Scientific classification
- Kingdom: Animalia
- Phylum: Chordata
- Class: Aves
- Order: Piciformes
- Family: Bucconidae
- Genus: Nystalus
- Species: N. striolatus
- Binomial name: Nystalus striolatus (Pelzeln, 1856)

= Eastern striolated puffbird =

- Genus: Nystalus
- Species: striolatus
- Authority: (Pelzeln, 1856)
- Conservation status: LC

Species of bird

The eastern striolated puffbird (Nystalus striolatus) is a species of bird in the family Bucconidae, the puffbirds, nunlets, and nunbirds. It is found in Bolivia and Brazil.

==Taxonomy and systematics==

The International Ornithological Committee (IOC), the South American Classification Committee of the American Ornithological Society (SACC), and the Clements taxonomy treat the eastern striolated puffbird as a species. According to them, the original striolated puffbird (Nystalus striolatus) was found to include a previously undefined species that is now the western striolated puffbird (N. obamai); it had not been recognized even as a subspecies. N. striolatus was renamed "eastern striolated puffbird" after the split. It has two subspecies, the nominate N. s. striolatus and N. s. torridus. However, BirdLife International's Handbook of the Birds of the World (HBW) retains the English name "striolated puffbird" for N. striolatus and assigns N. s. striolatus, N. s. obamai, and N. s. torridus as subspecies of it. To further complicate matters, N. s. torridus has been suggested as a species in its own right.

==Description==

The eastern striolated puffbird is about 20 cm long and weighs 43 to 47 g. Its crown is dark brown with wide rufous bars, blackish toward the rear. Its hindneck has a broad buffy collar. Below that is a blackish band and the rest of the upperparts are dark brown with reddish buff spots and (at the rear) bars. The tail is narrow and blackish brown with thin rufous bars. The face has a white spot in front of the eye; the rest of the face is buffy with fine dusky streaks. The chin is white and the throat ochraceous with fine blackish streaks that gets lighter to the rear with heavier stripes. The center of the belly is whiter and unstreaked.
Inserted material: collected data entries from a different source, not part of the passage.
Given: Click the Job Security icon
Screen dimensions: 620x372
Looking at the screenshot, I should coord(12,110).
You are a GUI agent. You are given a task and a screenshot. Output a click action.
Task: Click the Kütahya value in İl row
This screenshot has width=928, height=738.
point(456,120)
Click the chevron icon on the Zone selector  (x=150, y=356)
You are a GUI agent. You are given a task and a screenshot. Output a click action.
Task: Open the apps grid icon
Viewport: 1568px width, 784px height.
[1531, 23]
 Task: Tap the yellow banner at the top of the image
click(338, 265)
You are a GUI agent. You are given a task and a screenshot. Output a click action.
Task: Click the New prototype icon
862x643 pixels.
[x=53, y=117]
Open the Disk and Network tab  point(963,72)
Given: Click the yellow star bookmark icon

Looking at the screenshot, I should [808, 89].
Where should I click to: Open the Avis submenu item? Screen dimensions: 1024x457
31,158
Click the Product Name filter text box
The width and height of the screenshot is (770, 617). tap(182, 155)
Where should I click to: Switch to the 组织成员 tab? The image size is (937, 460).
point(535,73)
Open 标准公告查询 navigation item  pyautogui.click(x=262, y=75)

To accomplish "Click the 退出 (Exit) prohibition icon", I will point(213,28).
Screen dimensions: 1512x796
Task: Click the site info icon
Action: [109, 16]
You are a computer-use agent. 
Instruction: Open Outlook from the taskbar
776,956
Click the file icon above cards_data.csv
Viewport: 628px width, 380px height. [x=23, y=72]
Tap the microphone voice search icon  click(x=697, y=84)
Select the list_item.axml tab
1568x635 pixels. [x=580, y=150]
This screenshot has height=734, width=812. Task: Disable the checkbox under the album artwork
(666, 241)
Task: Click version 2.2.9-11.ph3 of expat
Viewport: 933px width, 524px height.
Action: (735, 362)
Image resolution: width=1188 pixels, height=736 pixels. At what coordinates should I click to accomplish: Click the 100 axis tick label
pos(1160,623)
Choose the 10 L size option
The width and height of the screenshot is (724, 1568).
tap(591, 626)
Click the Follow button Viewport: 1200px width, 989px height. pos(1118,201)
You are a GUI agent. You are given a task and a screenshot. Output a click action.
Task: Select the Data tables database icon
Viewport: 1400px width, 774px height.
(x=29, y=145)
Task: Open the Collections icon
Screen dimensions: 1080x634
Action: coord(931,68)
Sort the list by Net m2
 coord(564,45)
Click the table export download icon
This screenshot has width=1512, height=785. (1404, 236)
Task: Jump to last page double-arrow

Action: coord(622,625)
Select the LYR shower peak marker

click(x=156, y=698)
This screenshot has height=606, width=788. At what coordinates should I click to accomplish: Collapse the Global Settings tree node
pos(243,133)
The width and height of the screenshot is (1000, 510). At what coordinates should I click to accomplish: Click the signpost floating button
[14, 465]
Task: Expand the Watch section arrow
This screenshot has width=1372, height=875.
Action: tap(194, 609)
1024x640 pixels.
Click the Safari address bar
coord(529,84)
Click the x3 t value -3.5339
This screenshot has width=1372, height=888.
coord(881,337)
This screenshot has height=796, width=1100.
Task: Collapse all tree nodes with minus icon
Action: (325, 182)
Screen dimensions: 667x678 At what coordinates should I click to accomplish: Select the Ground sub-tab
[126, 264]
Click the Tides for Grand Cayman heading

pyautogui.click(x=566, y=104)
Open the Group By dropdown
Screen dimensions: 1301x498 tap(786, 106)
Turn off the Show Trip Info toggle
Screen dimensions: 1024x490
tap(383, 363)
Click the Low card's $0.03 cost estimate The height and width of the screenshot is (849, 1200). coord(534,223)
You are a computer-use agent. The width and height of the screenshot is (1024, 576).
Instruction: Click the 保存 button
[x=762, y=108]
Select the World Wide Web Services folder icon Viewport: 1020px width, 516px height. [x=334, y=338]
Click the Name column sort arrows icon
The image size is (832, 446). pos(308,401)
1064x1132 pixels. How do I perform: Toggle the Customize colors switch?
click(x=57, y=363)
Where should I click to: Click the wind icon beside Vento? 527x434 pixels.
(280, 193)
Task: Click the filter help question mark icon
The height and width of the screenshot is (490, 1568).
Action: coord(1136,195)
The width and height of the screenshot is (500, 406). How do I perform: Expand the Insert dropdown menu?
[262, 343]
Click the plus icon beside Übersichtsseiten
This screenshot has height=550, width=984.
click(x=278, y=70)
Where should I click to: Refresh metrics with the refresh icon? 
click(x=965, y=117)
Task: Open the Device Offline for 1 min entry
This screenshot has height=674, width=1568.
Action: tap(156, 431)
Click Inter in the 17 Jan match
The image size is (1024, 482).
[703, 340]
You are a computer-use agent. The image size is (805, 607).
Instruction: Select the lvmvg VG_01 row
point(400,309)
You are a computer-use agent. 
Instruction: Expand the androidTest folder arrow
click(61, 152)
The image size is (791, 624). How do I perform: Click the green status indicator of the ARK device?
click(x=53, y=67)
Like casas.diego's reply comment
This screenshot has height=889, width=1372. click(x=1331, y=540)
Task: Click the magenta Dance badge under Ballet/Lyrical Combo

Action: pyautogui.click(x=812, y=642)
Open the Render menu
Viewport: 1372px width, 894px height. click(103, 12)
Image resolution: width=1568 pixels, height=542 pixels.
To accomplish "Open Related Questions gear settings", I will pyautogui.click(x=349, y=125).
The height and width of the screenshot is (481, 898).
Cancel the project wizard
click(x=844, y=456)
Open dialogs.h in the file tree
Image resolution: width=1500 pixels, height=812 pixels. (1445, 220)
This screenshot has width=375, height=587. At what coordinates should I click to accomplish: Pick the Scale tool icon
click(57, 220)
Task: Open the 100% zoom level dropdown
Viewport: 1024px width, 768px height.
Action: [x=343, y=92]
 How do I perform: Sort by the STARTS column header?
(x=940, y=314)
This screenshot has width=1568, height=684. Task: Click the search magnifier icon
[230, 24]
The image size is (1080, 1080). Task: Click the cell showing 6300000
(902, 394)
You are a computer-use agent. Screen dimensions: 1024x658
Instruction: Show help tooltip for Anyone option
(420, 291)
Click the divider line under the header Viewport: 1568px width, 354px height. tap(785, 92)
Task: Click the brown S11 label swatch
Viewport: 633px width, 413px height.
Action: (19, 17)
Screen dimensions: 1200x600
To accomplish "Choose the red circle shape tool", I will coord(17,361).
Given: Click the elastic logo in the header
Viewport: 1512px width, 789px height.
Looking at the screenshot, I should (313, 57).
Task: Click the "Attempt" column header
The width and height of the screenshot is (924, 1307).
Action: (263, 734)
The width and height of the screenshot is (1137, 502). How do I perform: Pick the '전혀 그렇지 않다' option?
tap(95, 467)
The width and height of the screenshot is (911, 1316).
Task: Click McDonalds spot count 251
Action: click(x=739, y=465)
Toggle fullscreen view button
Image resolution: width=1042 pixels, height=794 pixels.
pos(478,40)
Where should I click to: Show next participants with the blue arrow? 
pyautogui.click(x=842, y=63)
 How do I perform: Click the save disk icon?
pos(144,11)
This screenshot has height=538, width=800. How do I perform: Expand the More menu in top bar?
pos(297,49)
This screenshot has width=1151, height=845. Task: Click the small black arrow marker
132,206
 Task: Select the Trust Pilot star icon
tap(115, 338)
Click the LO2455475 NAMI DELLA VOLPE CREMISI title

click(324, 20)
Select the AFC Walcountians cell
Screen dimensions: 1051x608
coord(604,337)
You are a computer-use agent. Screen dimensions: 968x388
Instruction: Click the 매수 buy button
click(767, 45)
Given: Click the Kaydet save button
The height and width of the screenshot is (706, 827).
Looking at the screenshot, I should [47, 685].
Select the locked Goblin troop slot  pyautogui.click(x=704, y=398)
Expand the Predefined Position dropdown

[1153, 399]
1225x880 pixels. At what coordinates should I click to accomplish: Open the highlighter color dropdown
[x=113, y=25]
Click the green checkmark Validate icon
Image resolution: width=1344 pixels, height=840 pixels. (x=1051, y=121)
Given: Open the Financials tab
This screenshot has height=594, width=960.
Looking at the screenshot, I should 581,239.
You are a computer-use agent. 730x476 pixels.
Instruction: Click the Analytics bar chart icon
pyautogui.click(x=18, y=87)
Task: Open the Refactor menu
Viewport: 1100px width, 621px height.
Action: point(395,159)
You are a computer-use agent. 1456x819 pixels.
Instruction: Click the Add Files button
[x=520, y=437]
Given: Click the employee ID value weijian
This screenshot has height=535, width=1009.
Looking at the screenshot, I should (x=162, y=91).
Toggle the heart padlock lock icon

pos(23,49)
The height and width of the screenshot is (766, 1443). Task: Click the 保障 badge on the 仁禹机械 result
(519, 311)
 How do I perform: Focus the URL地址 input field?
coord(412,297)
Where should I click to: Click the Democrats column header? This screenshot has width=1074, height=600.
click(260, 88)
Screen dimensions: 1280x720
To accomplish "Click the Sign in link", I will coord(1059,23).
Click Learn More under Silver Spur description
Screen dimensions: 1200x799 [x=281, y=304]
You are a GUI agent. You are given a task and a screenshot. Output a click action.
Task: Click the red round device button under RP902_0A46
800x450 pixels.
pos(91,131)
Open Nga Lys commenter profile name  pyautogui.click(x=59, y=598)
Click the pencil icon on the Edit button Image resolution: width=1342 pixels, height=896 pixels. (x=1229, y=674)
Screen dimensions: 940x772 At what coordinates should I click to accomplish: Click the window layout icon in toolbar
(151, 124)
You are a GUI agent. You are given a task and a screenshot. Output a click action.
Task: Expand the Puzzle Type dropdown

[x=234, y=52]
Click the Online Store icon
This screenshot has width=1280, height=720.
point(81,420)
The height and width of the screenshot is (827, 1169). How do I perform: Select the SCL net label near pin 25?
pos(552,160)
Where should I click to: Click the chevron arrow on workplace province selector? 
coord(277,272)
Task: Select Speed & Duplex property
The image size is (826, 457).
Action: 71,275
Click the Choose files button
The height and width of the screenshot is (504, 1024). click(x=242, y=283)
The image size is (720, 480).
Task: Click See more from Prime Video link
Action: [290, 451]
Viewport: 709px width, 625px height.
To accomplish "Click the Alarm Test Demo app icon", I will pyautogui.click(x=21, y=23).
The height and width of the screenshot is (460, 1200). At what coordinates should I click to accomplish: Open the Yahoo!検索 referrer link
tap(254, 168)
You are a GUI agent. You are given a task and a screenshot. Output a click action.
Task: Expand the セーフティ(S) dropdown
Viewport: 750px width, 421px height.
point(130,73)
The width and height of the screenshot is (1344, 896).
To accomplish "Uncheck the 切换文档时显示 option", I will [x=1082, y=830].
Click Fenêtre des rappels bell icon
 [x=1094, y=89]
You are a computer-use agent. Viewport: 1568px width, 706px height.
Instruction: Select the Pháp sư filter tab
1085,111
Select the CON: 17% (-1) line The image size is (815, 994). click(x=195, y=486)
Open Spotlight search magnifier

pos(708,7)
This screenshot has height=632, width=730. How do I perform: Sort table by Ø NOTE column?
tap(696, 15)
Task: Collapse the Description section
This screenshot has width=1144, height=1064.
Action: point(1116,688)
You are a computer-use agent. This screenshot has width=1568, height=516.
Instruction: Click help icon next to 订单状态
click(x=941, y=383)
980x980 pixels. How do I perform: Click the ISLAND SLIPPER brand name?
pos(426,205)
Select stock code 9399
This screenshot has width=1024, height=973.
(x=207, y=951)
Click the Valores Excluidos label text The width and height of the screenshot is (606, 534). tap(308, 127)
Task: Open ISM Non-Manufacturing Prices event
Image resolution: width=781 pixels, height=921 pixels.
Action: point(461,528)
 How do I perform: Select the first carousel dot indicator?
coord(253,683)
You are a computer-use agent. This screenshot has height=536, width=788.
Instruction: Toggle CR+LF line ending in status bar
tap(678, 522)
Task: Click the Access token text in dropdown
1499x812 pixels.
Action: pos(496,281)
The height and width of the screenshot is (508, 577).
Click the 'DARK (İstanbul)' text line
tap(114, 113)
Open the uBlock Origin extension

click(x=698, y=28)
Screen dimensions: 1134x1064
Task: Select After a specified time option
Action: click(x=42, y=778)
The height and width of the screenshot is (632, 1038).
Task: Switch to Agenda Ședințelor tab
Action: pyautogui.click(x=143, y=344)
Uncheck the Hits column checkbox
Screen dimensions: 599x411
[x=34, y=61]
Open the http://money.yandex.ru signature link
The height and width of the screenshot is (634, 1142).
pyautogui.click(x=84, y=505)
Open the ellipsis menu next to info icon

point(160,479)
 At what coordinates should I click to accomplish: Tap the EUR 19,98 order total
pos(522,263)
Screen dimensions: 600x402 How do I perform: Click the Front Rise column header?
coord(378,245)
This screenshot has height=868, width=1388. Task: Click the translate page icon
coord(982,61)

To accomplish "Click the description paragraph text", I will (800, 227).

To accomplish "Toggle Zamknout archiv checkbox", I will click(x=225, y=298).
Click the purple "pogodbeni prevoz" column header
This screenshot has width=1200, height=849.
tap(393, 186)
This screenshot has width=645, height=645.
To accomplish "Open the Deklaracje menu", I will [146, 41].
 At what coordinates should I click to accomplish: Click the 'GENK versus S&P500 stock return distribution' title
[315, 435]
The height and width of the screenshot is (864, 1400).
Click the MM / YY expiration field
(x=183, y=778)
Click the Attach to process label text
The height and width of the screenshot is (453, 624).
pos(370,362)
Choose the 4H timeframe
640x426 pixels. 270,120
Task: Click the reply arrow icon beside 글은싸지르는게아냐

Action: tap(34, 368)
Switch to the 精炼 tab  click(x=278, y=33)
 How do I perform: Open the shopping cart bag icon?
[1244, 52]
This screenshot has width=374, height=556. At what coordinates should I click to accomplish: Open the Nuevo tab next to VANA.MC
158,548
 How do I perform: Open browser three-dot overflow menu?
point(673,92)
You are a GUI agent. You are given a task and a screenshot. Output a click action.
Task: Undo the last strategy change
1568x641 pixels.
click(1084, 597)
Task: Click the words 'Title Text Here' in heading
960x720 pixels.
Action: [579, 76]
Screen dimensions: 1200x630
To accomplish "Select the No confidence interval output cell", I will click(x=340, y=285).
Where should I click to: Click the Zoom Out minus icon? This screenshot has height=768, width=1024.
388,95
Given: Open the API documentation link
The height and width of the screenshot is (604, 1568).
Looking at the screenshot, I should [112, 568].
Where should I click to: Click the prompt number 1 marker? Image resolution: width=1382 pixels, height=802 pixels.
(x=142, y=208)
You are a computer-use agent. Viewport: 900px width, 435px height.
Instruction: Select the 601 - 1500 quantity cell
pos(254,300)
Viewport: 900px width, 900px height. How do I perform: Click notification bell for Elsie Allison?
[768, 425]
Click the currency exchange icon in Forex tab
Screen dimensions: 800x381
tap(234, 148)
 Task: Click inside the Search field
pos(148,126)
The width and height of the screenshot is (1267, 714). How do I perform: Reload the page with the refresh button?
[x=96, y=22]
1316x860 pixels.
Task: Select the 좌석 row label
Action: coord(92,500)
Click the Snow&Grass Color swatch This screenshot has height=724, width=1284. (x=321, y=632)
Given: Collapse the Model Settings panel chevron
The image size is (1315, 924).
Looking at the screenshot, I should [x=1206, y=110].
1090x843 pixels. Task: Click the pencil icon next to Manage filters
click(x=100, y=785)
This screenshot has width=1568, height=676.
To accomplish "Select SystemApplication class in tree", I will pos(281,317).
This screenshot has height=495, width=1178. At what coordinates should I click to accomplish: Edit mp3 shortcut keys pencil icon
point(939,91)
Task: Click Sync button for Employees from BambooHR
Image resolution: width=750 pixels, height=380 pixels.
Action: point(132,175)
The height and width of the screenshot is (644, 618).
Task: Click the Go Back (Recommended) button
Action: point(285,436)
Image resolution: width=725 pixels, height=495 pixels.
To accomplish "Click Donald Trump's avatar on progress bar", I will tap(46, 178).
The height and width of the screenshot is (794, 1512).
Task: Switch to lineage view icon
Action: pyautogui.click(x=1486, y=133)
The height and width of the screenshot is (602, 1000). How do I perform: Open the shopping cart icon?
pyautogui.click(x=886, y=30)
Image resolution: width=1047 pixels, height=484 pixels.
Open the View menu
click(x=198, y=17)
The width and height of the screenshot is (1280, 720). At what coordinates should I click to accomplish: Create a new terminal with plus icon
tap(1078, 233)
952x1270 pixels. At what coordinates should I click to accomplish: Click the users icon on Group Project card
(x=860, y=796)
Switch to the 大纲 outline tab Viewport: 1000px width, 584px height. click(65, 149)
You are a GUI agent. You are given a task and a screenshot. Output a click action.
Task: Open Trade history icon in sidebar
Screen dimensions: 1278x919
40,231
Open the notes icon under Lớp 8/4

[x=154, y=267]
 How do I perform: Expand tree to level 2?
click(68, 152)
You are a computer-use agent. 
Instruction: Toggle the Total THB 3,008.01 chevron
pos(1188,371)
The bill is mostly olive green, the eye pale ochre, the legs brown, and the feet dirty green.

==Distribution and habitat==

The nominate subspecies of eastern striolated puffbird is found in the south central Amazon Basin, in Brazil between the Madeira and Tapajós rivers, and into extreme northeastern Bolivia (Santa Cruz Department). N. s. torridus is found in northeastern Amazonian Brazil south of the Amazon River and east of the Tapajós River. The species inhabits a variety of landscapes including the edges of humid tropical, terra firme, and swamp forests, and also transitional forest. It typically occurs near water or clearings, and tends to stay in the subcanopy or canopy. The species is not known to migrate.

==Behavior==
===Feeding===

The foraging behavior and diet of the eastern striolated puffbird have not been documented. Most puffbirds hunt by sallying from a perch to pluck large insects and small vertebrates from foliage or bark.

===Breeding===

The breeding phenology of the eastern striolated puffbird has not been described. Other members of its genus nest in earthen tunnels.

===Vocalization===

The eastern striolated puffbird's song is "a soft, sad whistle, 'whip, whiwheeu, wheeeeeuu,' with [a] distinctive cadence." There are some differences between the songs of the two subspecies.

==Status==

The IUCN follows HBW in treating the striolated puffbird as a single species; it is assessed as being of Least Concern. Taken as a whole, it has a very large range. Its population has not been quantified and is believed to be decreasing. It is locally quite common in Brazil and occurs in several protected areas.